Source
** Start **
Now that I come to think of it, I don’t think stay-at-home MOM was on the list of viable career options that I had been presented.
No wonder I felt so de-valued and disillusioned when, at a young age, I quit my ESL job at an elementary school to stay at home with my new baby…I had been told my whole life that MOTHERHOOD WASN’T REALLY A JOB. It was the weirdest feeling on earth to wake up in the morning and not go to school (I had done that every year of my life since 1985).
I felt like I had retired.
At age twenty-four.
I flailed and I flailed hard. Why hadn’t anyone warned me about this? I wanted to get a part-time job as a waitress, not necessarily because we needed more income, but because I wanted to have somewhere to go during the day besides the grocery store and someone to talk to besides a non-responsive infant. What was this new life I had found myself suddenly in? Could I really be content at home, when every day felt like Groundhog’s Day?
Of course, my job as a stay-at-home mom has evolved since only having one baby and eventually I found a MOMS club (Thank you, LORD, for providing Mommy friends!), but different shades of discontentment with my current “career” has been something I’ve struggled with at almost every turn.
Recently a close friend had another baby and she is now staying home with her two small children. We talked on the phone the other day and I thought her statement in response to “So…how’s it goin?…” was very insightful:
“I guess I just really miss putting on lipstick and high heels in the morning and accomplishing something.”
Not that I ever wore stilettos to my past job, but I could still relate to her angst over wanting to feel that I had accomplished more than just FEEDING myself and my family that day. Being a stay-at-home-mom is not for the accomplishment addict. THAT I have learned.
We kept talking and reminding each other…that this was just a SEASON of life and that someday it would end and we would miss it.
…That what we do every day is important even though it feels as worn as the dirty socks we’re constantly finding stuffed under our stained couches.
** End **
Provided material
** Start **
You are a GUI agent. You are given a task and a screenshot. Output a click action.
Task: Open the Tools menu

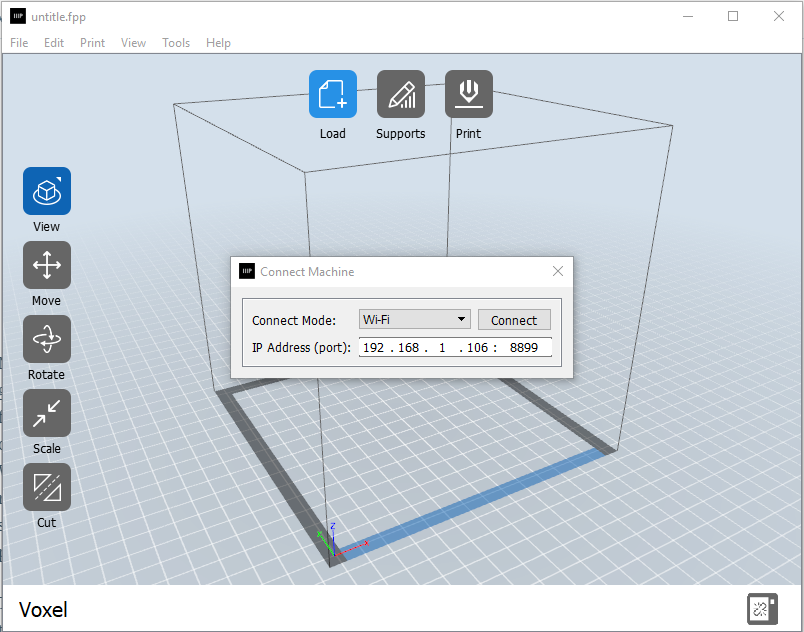[x=176, y=43]
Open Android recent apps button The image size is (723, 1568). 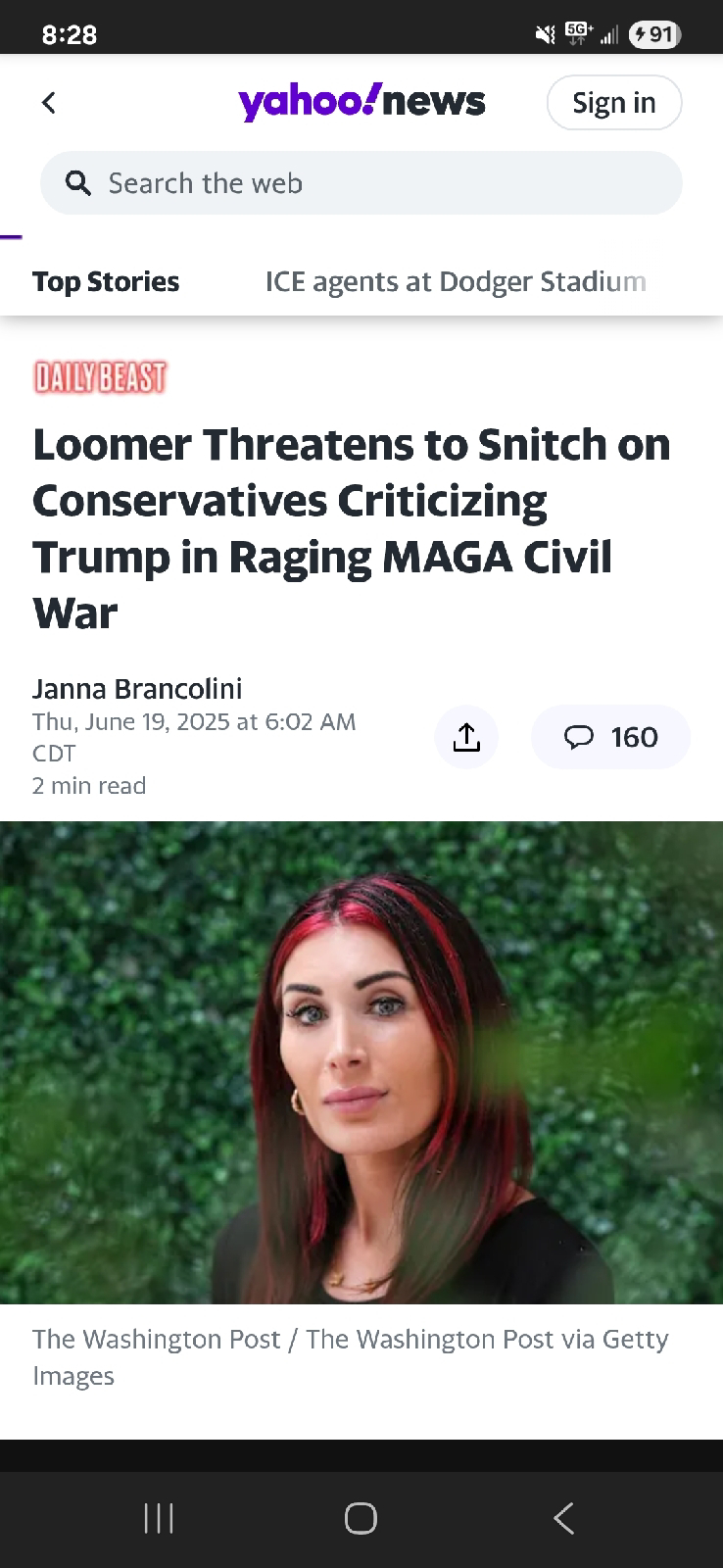point(159,1518)
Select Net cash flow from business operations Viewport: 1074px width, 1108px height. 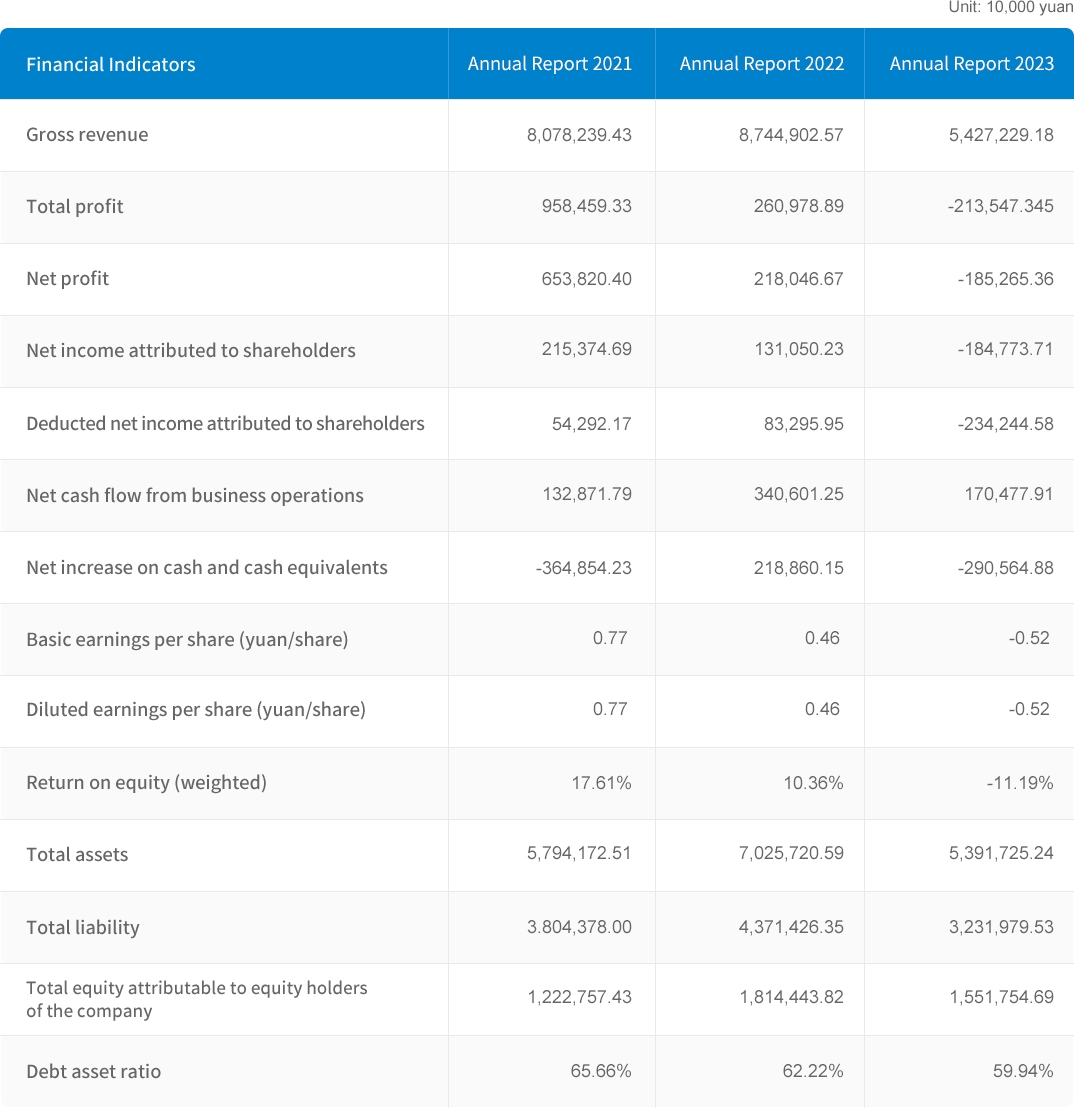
** End **
Exercise requirements
1. In the essay on being a stay-at-home mom, what job did the writer quit to stay home with a new baby?
2. Extend the essay on being a stay-at-home mom, starting right after its last sentence.

The results
1. An ESL job at an elementary school.

2.
…That, although it FEELS like we’re in a hamster wheel, circling the same circle every day, we’re actually in a SLINKY, winding up and around (although rather dizzying and disorienting), riding this cycle of change.
…That we need to re-define productivity…or rather…just begin to believe that reading books and taking our kids to the playground and feeding them and loving them and taking them on slow (and I mean REALLY slow) walks and investing in their lives… is the definition of genuine productivity.
I’m not sure if my daughter will ever sail with the stars or if NASA will even receive any government funding by then. I do know that if she decides to hang up her astronaut suit for a few years….or a few decades….while she rocks my grandchildren and teaches them about their Creator….she will never, and I do mean never, regret it.
Seven years later, as I learn to do this job that I never was trained in all my years of education to do, I still wrestle with cultural expectations, job satisfaction, and a sense of significance. I can blame my past and blame my culture, but ultimately I’m trying to go forward with what I’ve got. Recently I saw a quote on a blog that has stuck with me in a surprisingly powerful way.
I can choose to be dissatisfied with my current job and let my grass turn crusty brown or EMBRACE the fact that I stay at home and nurture the ones I love most.
I haven’t always made the right choice, but it’s never too late to start.